Pour finir de séduire la base de son électorat, Yingluck a usé de promesses populistes comme un salaire minimum relevé d'environ 30% à 300 bahts par jour. Aujourd'hui, elle arrive au pouvoir avec des projets qu'elle souhaite mettre en place d'ici 2020, preuve que le Puea Thai pense pouvoir garder le pouvoir plusieurs mandats. Et des économistes l'alertent sur des mesures qu'ils jugent trop coûteuses pour le pays et les entrepreneurs.
Le chef de l'armée s'exprimera une fois le gouvernement en place
Mais la plus grande crainte de la Thaïlande est celle de replonger dans l'instabilité politique, récurrente ces dernières années dues aux interventions de l'armée et des tribunaux. "J'ai parlé aux dirigeants militaires, a expliqué hier matin à l'AFP, le ministre de la Défense du précédent gouvernement, le général Prawit Wongsuwan. Nous allons permettre aux politiciens de travailler. L'armée n'interviendra pas. Le peuple s'est clairement exprimé et nous l'acceptons." Le chef de l'armée, le général Prayuth Chanocha ne fera pas de commentaires jusqu'à la formation du nouveau cabinet.
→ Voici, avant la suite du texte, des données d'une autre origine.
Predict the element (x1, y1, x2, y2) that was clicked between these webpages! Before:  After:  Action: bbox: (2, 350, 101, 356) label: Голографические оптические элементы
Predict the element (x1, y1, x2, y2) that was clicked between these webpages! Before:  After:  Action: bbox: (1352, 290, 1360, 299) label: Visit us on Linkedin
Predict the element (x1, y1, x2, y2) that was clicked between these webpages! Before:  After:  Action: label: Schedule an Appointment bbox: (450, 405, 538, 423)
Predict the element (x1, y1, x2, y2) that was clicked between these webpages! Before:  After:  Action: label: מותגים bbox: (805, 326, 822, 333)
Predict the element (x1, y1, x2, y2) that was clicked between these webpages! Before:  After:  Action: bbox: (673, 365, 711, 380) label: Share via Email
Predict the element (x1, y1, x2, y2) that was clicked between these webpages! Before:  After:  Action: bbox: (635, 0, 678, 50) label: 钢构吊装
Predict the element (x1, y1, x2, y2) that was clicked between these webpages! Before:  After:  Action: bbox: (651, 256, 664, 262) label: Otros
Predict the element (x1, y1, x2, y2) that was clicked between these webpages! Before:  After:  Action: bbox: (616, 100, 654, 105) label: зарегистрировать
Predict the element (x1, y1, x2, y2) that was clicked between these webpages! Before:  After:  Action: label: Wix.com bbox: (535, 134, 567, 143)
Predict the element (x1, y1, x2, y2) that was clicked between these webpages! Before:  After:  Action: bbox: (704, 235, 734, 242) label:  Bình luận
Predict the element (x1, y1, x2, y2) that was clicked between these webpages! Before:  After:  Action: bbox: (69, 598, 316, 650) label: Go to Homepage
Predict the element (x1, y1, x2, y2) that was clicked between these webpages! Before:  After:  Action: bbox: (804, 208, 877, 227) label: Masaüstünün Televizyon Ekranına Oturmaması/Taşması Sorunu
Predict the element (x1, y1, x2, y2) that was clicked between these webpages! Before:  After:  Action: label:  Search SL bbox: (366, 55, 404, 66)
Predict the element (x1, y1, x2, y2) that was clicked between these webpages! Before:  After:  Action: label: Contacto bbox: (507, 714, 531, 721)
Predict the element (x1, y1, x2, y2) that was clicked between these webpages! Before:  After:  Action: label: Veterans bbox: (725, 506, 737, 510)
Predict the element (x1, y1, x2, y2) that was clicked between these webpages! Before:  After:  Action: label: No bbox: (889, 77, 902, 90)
Du fait du raz-de-marée électoral en faveur du Puea Thai et de l'importance de la future coalition, forte de 299 représentants sur les 500 de la Chambre, une intervention des soldats semble désormais liée à d'hypothétiques provocations du clan Shinawatra. Pour le bien du pays, "il faudra que le pays observe une période de trêve de trois à six mois, durant laquelle les vainqueurs de l'élection devront garantir que le chef de l'armée et les hauts fonctionnaires ne seront pas changés, que les événements de l'année dernière seront examinés par le biais d'une procédure respectant la loi, que des personnes capables rejoindront le gouvernement , que les axes politiques ne dévieront pas de manière drastique, que le plan d'amnistie sera mis en veille et que Thaksin restera indéfiniment à l'écart de la politique," expliquait l'éditorialiste politique Thitinan Pongsudhirak dans le Bangkok Post une semaine avant le scrutin. Hier, Thaksin Shinawatra a confirmé que rentrer en Thaïlande n'était pas sa priorité. Un sacrifice personnel sans doute indispensable pour réaliser l'unité du pays.